Young women who get the recommended three doses of human papilloma virus (HPV) vaccine have fewer abnormal Pap tests than unvaccinated women and women who only get two doses, Canadian researchers say.
HPV vaccination is intended to prevent cervical cancer and abnormal cells that can lead to cancer, but how well it’s working among North American women remains unclear.
“Both HPV vaccination and cervical cancer screening are important to further reduce the incidence, morbidity, and mortality of cervical cancer,” senior study author Dr. Huiming Yang from Alberta Health Services in Calgary told Reuters Health by email.
The province of Alberta implemented a school-based HPV vaccination program for girls in 2008 and expanded it to include boys in 2014. The HPV vaccination program provides three doses of the vaccine over a six-month period.
Yang and colleagues studied the impact on Pap test results eight years into this program.
The researchers analyzed data on 10,204 women, 56 percent of whom were unvaccinated and the rest had received at least one dose of HPV vaccine before having cervical cancer screening.
Overall, 14.5 percent of women had abnormal Pap tests and 85.5 percent had normal tests. Most abnormal tests, nearly 94 percent, were low-grade abnormalities, but the rest were the high-grade abnormalities that could progress to cervical cancer.

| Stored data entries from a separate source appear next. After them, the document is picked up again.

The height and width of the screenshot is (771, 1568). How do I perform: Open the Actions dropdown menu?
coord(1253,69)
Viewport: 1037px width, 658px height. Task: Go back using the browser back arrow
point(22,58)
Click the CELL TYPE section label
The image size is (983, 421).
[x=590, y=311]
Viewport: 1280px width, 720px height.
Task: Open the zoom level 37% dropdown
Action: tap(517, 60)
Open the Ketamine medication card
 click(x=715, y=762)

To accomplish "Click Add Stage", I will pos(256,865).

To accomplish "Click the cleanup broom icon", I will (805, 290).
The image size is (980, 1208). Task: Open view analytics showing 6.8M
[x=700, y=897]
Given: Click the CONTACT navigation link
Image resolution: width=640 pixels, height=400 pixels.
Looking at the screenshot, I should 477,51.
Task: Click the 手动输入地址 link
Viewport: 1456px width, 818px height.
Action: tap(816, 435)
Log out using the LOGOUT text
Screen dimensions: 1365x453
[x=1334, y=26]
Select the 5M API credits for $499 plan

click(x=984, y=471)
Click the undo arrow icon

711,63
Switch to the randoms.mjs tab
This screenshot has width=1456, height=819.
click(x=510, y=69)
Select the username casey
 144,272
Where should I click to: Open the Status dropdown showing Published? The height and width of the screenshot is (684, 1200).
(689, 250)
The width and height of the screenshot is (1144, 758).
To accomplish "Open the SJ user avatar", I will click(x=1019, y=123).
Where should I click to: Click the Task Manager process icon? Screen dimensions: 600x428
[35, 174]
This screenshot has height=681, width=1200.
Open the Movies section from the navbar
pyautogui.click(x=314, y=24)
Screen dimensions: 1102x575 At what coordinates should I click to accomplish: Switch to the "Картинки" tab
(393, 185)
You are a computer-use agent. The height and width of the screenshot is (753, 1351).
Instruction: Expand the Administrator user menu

Less than 12 percent of women who had received at least three doses of the vaccine had abnormal Pap results, whereas 16 percent of unvaccinated women had abnormal tests. This translates into a 28 percent risk reduction with full HPV vaccination.
The difference was even greater – a 50 percent reduction in risk – when only high-grade abnormalities were included, according to the results published in CMAJ.
Surprisingly, incomplete HPV vaccination with two or fewer doses of the vaccine was not associated with a lower risk of having an abnormal Pap test.
“Our study shows that three doses HPV vaccination is very effective in reducing cervical cell abnormalities, particularly for high-grade lesions, but two does not appear to offer similar protection,” Dr. Yang concluded. “It is important to complete all scheduled doses of vaccine.”
“I found it interesting that young women in this study that received two doses of the quadrivalent vaccine had similar odds of having an abnormal Pap as those who had 0 doses,” said Dr. Jacqueline M. Hirth from the University of Texas Medical Branch, Galveston, who has also studied the effect of HPV vaccination on cervical cancer screening among young women.
That result should be interpreted with caution, she told Reuters Health by email, since many of the young women in this sample were under 21 years of age and may not have been receiving routine Pap screenings.
“They may have actually gone to their providers for abnormal bleeding or other symptoms, which may have prompted them to receive Pap tests that would not have met the criteria for ‘routine’ screenings,” Hirth said.
HPV vaccination in combination with cervical cancer screening according to guidelines is important for the prevention of cervical cancer, Hirth said, because the HPV vaccine does not protect against all high-risk HPV types.
She added that it’s important for women to receive all three doses of the HPV vaccine and to undergo cervical cancer screening regardless of vaccination history in order to reduce their risk of developing HPV-related cancers.